← Back to team overview

yahoo-eng-team team mailing list archive

[Bug 1421550] Re: Creating VM image fails under the race condition with detaching volume

 

Reviewed:  https://review.openstack.org/383859
Committed: https://git.openstack.org/cgit/openstack/nova/commit/?id=4aa39c44a4b08ee4e05548d5c258e795089b2bdd
Submitter: Jenkins
Branch:    master

commit 4aa39c44a4b08ee4e05548d5c258e795089b2bdd
Author: Matthew Booth <mbooth@xxxxxxxxxx>
Date:   Fri Oct 7 19:14:38 2016 +0100

    libvirt: Fix races with nfs volume mount/umount
    
    A single nfs export typically contains multiple volumes. We were
    handling this in the libvirt driver by:
    
    1. On mount, we 'ensure' the mount is available, so we don't fail if
       another instance already has it mounted.
    
    2. On umount, we trap and ignore 'device is busy' so we don't fail if
       another instance is already using it.
    
    Unfortunately, while this works for serial mounts and unmounts, there
    are multiple failure cases when volumes from the same export are
    mounted and unmounted simultaneously. It causes an error if an
    instance is stopped: as the qemu process is not actively using the
    mountpoint it will not prevent an unmount for another volume on the
    same mountpoint from succeeding.

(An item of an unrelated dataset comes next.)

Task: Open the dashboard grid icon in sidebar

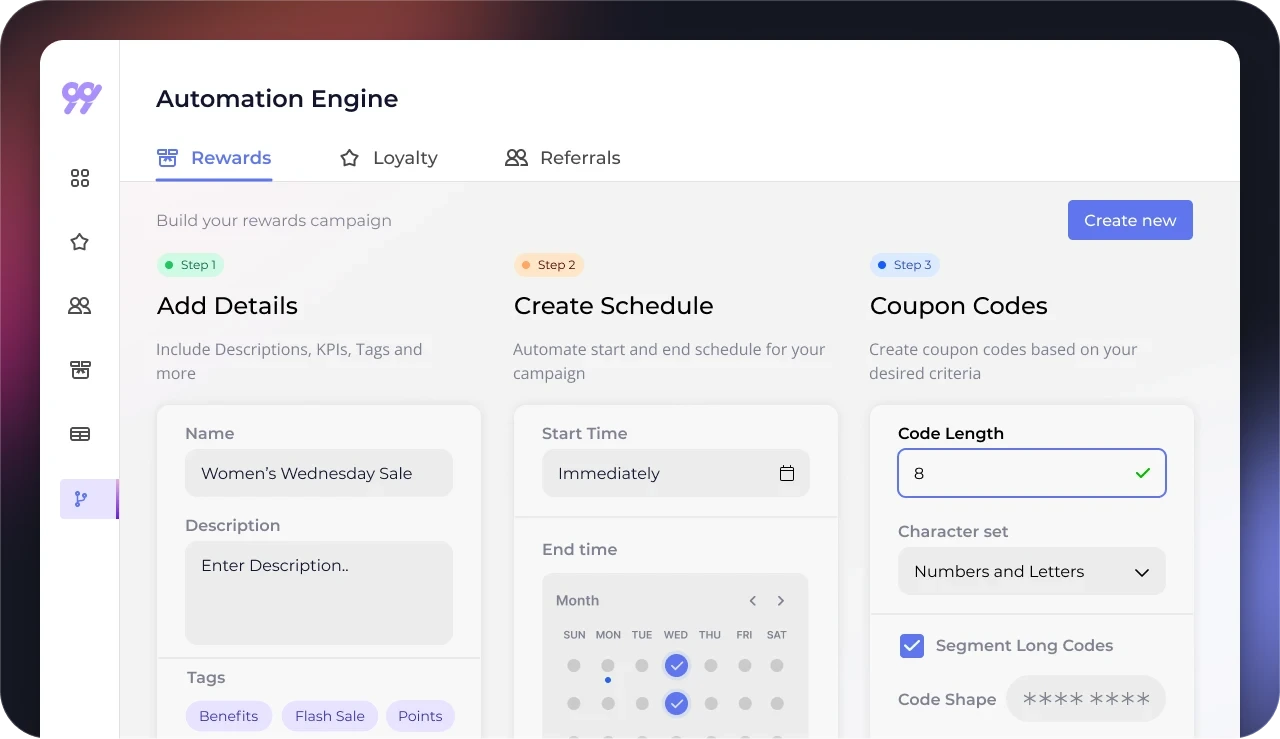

It will not be possible to restart
    the instance, because its mountpoint will not be mounted.
    
    To fix this, we create a singleton manager object, which tracks mounts
    and umount requests per export, and calls the real mount/umount only
    when required. It uses per-export locks to allow concurrency while
    avoiding races. Because we now expect to know the state of the host at
    all times, we no longer need to execute speculative mount/umount
    commands.
    
    As we track attachments (a mapping from volume to instance) rather
    than volumes, we also gracefully support multi-attach.
    
    This change implements this for nfs, but the solution is intended to
    be extended to all LibvirtBaseFileSystemVolumeDrivers.
    
    Closes-Bug: #1421550
    Change-Id: I3155984d76df06371a6c45f633aa448168a96d64


** Changed in: nova
       Status: In Progress => Fix Released

-- 
You received this bug notification because you are a member of Yahoo!
Engineering Team, which is subscribed to OpenStack Compute (nova).
https://bugs.launchpad.net/bugs/1421550

Title:
  Creating VM image fails under the race condition with detaching volume

Status in OpenStack Compute (nova):
  Fix Released

Bug description:
  Environment:
  nova 2014.2.1
  cinder 2014.2.1
  Ubuntu 14.04 LTS
  Cinder volumes whose backend is NFS are used.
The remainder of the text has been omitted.